◆ EXERCISE PASSAGE:
⁂

Another thing to consider about moving is that if you're laboring at home for 90% of the time, won't it be nice to have those memories in the new house where you will presumably stay for a long time? That was part of my motivation, since we're having a home birth. I didn't want to labor and have the baby and then suddenly move.

In your case, what if another dream offer came up while you were a few weeks or months post partum? I would think it'd be easier to do the move now rather than later. Babies are so much easier to care for while they're still on the inside.
post #11 of 16
As a mama who VBACed her 2nd dc (and stayed at home until it was time to push) and whose older dc was 3 yrs old at the time and who is very sensitive to environments... I can totally understand your reservations. But, I think this opportunity sounds too good to give up. So I put in another vote for "go for it"!

Keep us updated with your decision!
post #12 of 16
My one worry about it when I first saw the thread was; he would blame the baby for up rooting him. However, since you've been planning to move for a while and getting him excited about the new house with room to play and horses, he might blame the new baby for ruining the plans if you don't move.

⁂

◆ WORK INSTRUCTION 1:
Summarize the forum posts about moving before a birth in two sentences.
◆ WORK INSTRUCTION 2:
From the forum posts about moving before a birth, quote the passage from "Another thing to" to "on the inside.".
◆ WORK INSTRUCTION 3:
Write what comes next in the forum posts about moving before a birth, starting after their last sentence.

◆ INFORMATION SHOWN:
⁂

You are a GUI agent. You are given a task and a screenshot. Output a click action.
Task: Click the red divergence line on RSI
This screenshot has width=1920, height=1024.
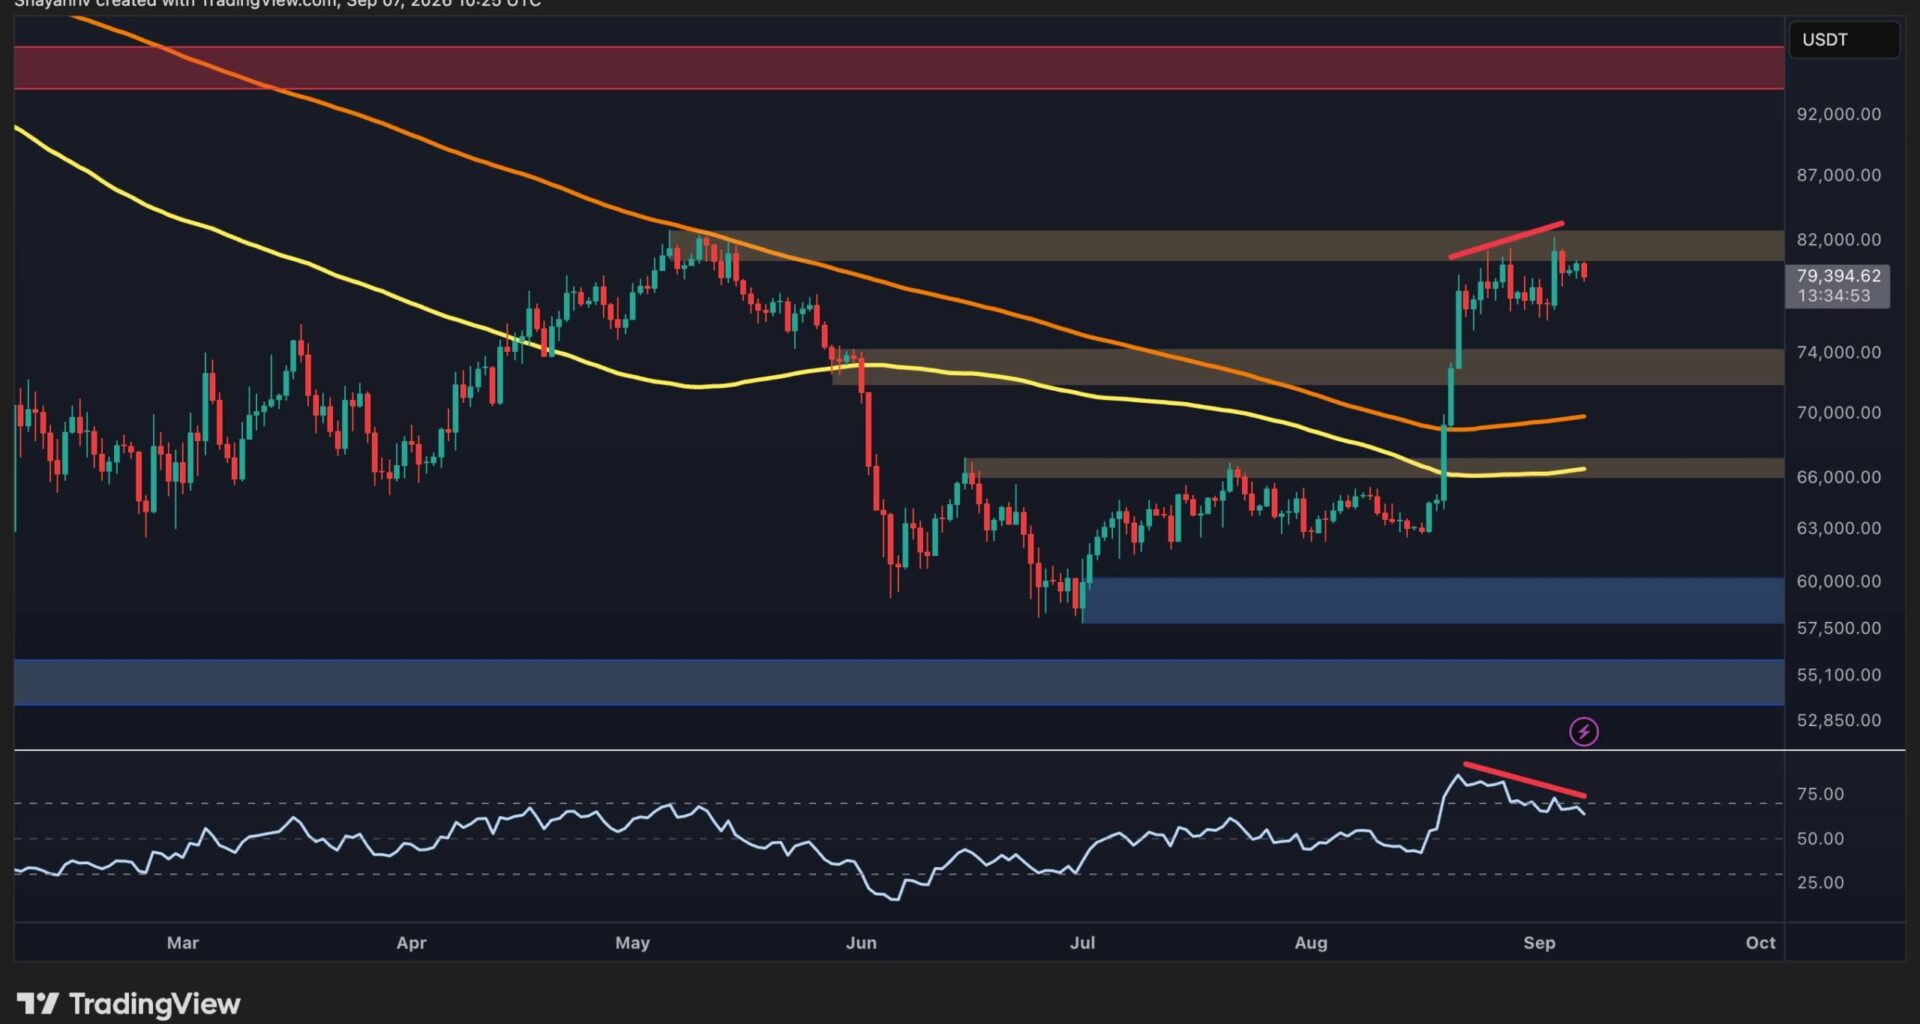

⁂

◆ EXPECTED ANSWER 1:
Posters urge a pregnant mother to move now rather than after the birth, saying she could labor in the new house and that a baby is easier to care for before it is born. Another poster votes to "go for it," and a third warns that her son might blame the new baby if the planned move does not happen.

◆ EXPECTED ANSWER 2:
Another thing to consider about moving is that if you're laboring at home for 90% of the time, won't it be nice to have those memories in the new house where you will presumably stay for a long time? That was part of my motivation, since we're having a home birth. I didn't want to labor and have the baby and then suddenly move.

In your case, what if another dream offer came up while you were a few weeks or months post partum? I would think it'd be easier to do the move now rather than later. Babies are so much easier to care for while they're still on the inside.

◆ EXPECTED ANSWER 3:
I'm sure it will be stressful for everyone involved (except the baby ) but it sounds like it will be worth it in the long run.

Would it be possible to try and move up the closing date a bit so you will be better settled into the new house before you go into labor. Also you could have your DS's b-day party in your huge new yard.
post #13 of 16
sounds like it's all falling into place... an offer on your house; a new place in the offing. you will need the new place for your expanding family.

labor and delivery is one day in your life. the adjustment to a new baby is, like, six months out of your lives.

things will work out.

what you have to do is make a decision to go for it, and then commit yourself to doing what you need to do to get the other elements wrapped around it (labor and delivery and the adjustment to the new baby).

think about it this way: if you decided to cancel the real estate deals in deference to labor and delivery and the adjustment to a new baby... think about what an impact that would have on the rest of your lives.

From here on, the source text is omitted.